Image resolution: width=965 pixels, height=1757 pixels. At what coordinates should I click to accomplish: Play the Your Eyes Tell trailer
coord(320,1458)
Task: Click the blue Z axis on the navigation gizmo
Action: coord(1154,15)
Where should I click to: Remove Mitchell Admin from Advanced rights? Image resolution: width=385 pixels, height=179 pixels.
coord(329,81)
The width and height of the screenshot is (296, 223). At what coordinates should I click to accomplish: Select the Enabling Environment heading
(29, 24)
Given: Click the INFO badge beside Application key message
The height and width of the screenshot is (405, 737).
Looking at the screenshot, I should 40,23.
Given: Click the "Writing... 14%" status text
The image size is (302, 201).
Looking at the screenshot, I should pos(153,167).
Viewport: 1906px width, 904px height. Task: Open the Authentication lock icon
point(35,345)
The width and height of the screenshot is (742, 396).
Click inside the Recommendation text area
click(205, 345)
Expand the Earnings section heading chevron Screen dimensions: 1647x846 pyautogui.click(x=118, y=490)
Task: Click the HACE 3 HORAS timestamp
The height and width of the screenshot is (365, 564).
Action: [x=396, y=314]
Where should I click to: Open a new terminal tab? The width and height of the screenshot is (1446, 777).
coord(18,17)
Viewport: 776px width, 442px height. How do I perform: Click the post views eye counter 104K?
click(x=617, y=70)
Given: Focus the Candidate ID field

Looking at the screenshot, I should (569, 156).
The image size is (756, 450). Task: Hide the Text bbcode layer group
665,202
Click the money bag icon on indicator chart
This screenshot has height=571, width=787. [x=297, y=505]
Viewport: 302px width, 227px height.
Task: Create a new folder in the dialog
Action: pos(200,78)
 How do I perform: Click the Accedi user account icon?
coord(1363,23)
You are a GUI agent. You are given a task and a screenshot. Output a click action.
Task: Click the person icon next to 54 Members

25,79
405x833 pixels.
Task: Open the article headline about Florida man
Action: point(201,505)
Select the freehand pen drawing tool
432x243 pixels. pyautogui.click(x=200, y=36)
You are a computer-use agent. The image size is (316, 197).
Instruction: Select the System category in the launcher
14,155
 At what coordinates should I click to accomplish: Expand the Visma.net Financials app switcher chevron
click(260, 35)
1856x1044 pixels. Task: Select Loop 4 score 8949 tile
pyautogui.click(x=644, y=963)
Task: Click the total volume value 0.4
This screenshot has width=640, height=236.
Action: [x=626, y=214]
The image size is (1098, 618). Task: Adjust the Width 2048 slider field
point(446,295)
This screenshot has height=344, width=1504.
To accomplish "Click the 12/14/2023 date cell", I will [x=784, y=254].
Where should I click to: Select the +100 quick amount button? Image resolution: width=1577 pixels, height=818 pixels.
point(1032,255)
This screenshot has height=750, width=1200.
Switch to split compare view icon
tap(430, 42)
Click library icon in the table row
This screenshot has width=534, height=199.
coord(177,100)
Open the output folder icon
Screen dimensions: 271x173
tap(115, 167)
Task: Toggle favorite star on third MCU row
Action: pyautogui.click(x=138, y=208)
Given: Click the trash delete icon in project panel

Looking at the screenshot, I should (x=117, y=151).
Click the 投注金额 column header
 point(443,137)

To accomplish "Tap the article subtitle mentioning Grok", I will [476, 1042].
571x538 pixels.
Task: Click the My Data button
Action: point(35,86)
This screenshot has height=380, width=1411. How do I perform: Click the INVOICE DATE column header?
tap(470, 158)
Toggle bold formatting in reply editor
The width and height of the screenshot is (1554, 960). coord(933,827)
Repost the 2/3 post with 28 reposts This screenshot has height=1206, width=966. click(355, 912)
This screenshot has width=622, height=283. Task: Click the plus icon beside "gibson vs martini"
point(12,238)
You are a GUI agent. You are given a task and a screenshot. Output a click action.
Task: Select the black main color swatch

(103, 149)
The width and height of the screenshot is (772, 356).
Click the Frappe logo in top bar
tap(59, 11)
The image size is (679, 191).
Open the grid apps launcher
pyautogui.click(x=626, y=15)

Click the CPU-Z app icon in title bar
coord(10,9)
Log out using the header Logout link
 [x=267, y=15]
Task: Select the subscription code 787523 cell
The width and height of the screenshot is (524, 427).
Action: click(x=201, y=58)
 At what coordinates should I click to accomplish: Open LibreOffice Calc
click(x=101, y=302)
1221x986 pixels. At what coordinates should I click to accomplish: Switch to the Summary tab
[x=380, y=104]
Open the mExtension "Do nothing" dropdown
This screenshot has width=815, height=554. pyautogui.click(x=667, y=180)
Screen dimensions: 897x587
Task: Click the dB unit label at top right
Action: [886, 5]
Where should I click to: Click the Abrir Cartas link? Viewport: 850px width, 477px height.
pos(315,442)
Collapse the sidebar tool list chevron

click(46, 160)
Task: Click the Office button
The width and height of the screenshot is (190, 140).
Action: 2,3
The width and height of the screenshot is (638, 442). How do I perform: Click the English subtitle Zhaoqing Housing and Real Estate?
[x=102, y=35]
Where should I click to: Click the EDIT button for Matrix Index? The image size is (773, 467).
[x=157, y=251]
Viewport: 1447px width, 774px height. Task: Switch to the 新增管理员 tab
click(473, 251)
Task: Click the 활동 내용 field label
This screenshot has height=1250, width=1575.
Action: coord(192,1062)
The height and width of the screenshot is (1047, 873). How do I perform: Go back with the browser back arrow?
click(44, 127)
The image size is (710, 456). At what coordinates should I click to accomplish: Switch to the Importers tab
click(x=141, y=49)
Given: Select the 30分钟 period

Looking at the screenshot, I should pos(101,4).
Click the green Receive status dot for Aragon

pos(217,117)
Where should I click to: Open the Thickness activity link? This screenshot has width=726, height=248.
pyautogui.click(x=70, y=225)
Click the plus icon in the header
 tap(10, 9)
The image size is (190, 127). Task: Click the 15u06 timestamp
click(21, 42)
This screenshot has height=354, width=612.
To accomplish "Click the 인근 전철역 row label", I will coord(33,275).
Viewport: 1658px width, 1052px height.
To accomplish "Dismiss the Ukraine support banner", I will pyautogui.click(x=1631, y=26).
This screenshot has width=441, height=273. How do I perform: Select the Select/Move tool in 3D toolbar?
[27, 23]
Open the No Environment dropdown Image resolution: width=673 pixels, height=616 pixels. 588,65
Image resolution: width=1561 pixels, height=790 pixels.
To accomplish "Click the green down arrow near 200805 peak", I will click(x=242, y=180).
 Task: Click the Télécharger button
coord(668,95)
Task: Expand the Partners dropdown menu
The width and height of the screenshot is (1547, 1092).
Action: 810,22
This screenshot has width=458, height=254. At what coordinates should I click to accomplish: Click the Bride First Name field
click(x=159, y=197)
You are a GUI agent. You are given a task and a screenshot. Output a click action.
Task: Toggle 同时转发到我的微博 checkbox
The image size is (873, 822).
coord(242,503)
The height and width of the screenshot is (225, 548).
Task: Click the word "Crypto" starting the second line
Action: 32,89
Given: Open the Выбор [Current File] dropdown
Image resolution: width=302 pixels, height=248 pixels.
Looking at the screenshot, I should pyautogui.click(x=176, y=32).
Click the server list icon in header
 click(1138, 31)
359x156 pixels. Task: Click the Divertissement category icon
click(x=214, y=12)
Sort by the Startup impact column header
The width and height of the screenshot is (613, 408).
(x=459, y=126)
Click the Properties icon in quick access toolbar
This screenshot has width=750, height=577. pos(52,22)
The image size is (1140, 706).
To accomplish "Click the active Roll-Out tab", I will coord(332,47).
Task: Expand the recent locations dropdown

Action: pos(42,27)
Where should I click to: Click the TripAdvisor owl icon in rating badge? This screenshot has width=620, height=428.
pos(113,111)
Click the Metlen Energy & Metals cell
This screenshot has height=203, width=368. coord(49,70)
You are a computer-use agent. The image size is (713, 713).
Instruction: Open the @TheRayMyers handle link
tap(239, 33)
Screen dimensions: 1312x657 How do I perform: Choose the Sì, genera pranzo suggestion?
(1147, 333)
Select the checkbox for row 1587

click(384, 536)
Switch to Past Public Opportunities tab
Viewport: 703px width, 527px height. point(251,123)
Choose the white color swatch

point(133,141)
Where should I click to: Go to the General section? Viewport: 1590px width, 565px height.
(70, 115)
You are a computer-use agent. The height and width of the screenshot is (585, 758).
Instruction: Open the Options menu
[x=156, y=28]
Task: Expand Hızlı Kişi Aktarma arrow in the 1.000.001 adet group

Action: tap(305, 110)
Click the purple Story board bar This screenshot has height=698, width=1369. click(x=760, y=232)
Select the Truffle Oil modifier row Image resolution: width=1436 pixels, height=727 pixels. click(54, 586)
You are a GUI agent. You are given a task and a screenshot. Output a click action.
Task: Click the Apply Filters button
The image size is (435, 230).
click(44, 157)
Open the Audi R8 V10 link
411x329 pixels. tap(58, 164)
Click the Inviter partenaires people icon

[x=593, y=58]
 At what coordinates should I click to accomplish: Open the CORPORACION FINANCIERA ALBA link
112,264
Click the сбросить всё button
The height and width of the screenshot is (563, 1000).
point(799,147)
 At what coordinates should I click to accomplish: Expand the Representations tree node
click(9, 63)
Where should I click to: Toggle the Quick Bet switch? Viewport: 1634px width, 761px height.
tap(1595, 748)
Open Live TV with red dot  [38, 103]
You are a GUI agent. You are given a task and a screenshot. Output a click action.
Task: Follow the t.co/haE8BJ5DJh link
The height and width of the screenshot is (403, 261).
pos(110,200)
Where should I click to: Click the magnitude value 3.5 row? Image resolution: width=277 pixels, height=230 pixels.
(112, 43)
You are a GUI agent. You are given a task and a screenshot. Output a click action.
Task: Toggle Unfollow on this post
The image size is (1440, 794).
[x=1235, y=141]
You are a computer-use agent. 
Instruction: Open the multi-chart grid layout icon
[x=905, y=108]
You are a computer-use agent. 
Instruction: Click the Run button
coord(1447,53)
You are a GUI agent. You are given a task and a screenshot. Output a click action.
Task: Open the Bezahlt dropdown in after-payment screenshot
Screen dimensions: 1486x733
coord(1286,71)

§ What is needed
Please pick out every line in the items above that contains the word "Where", and copy each one. Case counts.

§ Final result
Where should I click to: Remove Mitchell Admin from Advanced rights? Image resolution: width=385 pixels, height=179 pixels.
Where should I click to: Open a new terminal tab? The width and height of the screenshot is (1446, 777).
Where should I click to: Select the +100 quick amount button? Image resolution: width=1577 pixels, height=818 pixels.
Where should I click to: Click the Abrir Cartas link? Viewport: 850px width, 477px height.
Where should I click to: Click the EDIT button for Matrix Index? The image size is (773, 467).
Where should I click to: Open the Thickness activity link? This screenshot has width=726, height=248.
Where should I click to: Click the TripAdvisor owl icon in rating badge? This screenshot has width=620, height=428.
Where should I click to: Go to the General section? Viewport: 1590px width, 565px height.
Where should I click to: Toggle the Quick Bet switch? Viewport: 1634px width, 761px height.
Where should I click to: Click the magnitude value 3.5 row? Image resolution: width=277 pixels, height=230 pixels.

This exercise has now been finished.